Return each of the lines below verbatim, with no alteration.

Records drawn from a data source:
start

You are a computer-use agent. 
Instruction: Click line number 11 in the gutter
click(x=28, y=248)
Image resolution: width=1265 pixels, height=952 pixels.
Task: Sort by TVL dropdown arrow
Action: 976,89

end

SOLUTION FOR THIS PROBLEM —
You are a computer-use agent. 
Instruction: Click line number 11 in the gutter
click(x=28, y=248)
Image resolution: width=1265 pixels, height=952 pixels.
Task: Sort by TVL dropdown arrow
Action: 976,89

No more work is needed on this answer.